As secretarias de Saúde de Castro e do governo do Estado sustentavam ontem diferentes versões sobre o caso de um caminhoneiro, de 43 anos, contaminado pela cólera na semana passada. O secretário de Saúde de Castro, Ricardo Droher Neto, informou que uma junta médica local concluiu que o caminhoneiro sofreu uma gastroenterite e não contraiu cólera, ao contrário da informação de quarta-feira, do governo do Estado.

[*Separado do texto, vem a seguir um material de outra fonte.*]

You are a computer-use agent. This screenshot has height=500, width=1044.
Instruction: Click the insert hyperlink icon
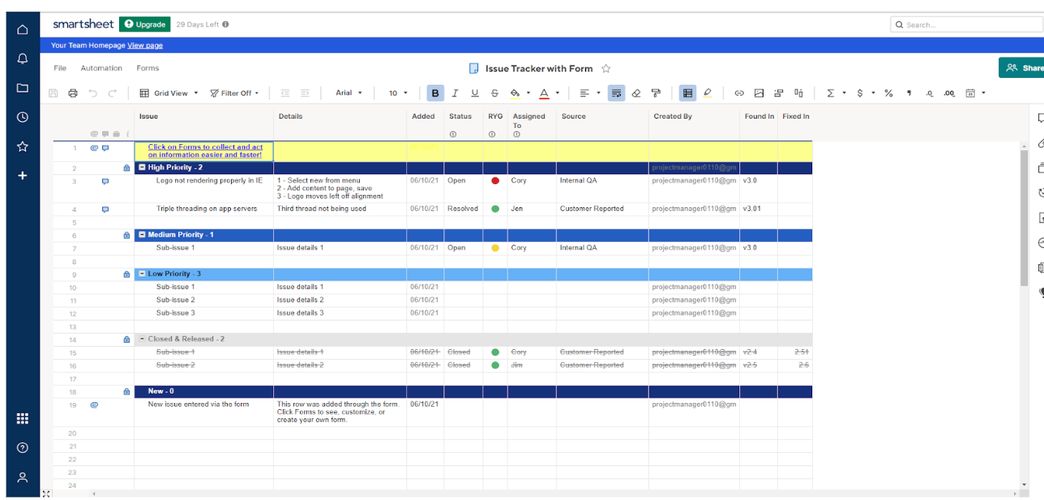[x=739, y=93]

O secretário estadual da Saúde, Armando Raggio, continuou ontem a sustentar que o caso do caminhoneiro de Castro foi diagnosticado como cólera. A Secretaria de Comunicação Social garantiu que o governo agiu preventivamente, para evitar o aparecimento de novos focos da cólera em outras regiões do Estado. O caminhoneiro teria se contaminado após almoçar num restaurante do pátio de triagem do porto de Paranaguá. Na semana passada, ele fez viagem ao litoral, levando carga para o porto.
Para complicar, o exame laboratorial das fezes do caminhoneiro não foi feito porque ele foi internado no Hospital Municipal Ana Menarim, em Castro, durante o feriado de Páscoa, quando os laboratórios estavam fechados. O secretário local argumentou que a junta médica formada por ele para apurar o caso se baseou em exames clínico, histórico e de avaliação. Já a Secretaria de Estado da Saúde considera que a viagem do paciente até o porto de Paranaguá, sua alimentação em local de risco e a apresentação de sintomas típicos da doença sustentam um diagnóstico de cólera.
Ontem, ainda, a Secretaria de Estado da Saúde confirmou três casos da doença fora de Paranaguá: um em Guaraqueçaba, o de Castro e o outro em Pontal do Sul. Um quarto caso está sob investigação em Alexandra, e outros seis em Morretes. (D.V.)